Now, technology is being introduced in an attempt to overcome human error with mathematical certainty. The two main systems being trialled are Hawk-Eye and Goalref.


Hawk-Eye is the system already employed by other sports such as tennis and cricket, and will be tested in football for the 2013–14 Premier League season.

It uses a network of high-speed video cameras to track a ball’s position at a given time via triangulation. The trial set to take place in the Premier League will use seven cameras placed around the stadium.

Knowing the ball’s position, Hawk-Eye can tell when it’s crossed the goalmouth, and the software alerts the match officials via a radio transmission to the referee’s watch.

The system’s software can also predict the future path of a ball – it’s often used like this in cricket to determine whether the ball would have hit the wicket had it not hit the batsman first, and the predicted path can be drawn on-screen.

Because it can create this kind of visual display it’s expected to be popular among viewers of televised games.

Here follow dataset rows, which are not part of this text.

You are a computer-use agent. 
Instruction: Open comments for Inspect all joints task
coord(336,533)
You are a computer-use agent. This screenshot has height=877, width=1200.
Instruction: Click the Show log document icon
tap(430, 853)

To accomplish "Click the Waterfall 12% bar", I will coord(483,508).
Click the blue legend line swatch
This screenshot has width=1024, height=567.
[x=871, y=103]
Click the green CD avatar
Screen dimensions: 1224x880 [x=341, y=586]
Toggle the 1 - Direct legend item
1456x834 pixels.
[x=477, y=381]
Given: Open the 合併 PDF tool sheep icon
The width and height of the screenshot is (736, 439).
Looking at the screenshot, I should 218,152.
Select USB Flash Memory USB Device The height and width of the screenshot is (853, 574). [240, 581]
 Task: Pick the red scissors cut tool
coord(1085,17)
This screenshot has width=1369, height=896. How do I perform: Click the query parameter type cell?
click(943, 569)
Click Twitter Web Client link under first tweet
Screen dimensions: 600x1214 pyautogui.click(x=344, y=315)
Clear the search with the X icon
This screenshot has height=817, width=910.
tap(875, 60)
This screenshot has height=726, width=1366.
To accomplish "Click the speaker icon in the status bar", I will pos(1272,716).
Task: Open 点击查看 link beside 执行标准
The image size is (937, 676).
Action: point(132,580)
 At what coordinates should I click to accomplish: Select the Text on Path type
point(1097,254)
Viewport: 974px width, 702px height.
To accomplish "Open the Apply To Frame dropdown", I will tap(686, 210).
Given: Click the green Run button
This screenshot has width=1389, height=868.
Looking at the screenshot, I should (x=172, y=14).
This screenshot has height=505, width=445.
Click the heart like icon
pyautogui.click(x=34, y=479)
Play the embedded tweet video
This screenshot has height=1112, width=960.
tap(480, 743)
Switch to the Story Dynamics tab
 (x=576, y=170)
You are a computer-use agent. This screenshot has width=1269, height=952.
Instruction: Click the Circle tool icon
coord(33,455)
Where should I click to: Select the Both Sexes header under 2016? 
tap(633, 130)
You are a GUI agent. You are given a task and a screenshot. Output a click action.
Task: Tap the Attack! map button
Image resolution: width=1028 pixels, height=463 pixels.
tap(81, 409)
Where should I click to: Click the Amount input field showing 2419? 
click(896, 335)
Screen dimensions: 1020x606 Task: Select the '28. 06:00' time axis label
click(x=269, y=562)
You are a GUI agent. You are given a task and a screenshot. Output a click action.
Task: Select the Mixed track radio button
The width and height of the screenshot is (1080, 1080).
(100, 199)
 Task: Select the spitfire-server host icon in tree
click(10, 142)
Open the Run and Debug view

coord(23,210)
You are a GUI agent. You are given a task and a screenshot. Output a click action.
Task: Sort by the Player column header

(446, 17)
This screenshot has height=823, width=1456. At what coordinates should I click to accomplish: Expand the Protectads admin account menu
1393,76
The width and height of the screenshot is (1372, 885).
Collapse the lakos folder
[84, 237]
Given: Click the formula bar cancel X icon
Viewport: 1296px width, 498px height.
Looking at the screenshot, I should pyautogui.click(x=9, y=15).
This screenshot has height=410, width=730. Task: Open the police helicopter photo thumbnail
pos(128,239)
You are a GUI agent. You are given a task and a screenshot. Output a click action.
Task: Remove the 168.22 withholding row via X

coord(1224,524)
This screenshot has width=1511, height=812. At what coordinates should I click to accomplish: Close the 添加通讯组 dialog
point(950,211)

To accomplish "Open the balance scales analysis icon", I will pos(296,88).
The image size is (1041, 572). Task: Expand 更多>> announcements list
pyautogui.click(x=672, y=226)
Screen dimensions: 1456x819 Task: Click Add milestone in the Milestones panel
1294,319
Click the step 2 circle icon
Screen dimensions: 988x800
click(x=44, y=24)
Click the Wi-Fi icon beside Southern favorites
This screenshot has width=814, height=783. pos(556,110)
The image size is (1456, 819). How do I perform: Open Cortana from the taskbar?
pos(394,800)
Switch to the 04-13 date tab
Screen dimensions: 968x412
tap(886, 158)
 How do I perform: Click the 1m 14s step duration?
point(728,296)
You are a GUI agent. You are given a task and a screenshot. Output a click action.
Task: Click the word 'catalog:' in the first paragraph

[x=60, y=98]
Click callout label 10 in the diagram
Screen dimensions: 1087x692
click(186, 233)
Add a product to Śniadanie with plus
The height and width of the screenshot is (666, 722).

As used in tennis, Hawk-Eye has a margin of error of just 3.6 mm, better than the 3 cm required by football’s governing body, FIFA. However it needs to be able to see at least a quarter of the ball to work – not always possible if there are multiple legs in the way.

Hawk-Eye has previously been tested in the Hampshire Senior Cup final and at a friendly between England and Belgium at Wembley – although the system’s results were only used for evaluation, and the match officials didn’t have access to them.


The Goalref system, which has been tested in the Danish Superliga and at the 2012 Club World Cup, makes use of electromagnetic induction.

A passive electronic circuit is embedded into the ball between the leather outer layer and the inflatable centre. An electromagnetic field is created in the goalmouth and its strength monitored by computer. (It’s perfectly safe – so there’s no need to worry about goalkeepers getting their brains fried.)

When the circuit in the ball crosses the goal line, the electromagnetic field changes, and the computer automatically notifies the referee, again by a radio signal transmitted to his or her watch.

Because the technology behind Goalref is inexpensive compared to Hawk-Eye, it’s easier to implement at the lower levels of the game – addressing concerns that goal-line technology would exacerbate the gulf between the grassroots and megabucks.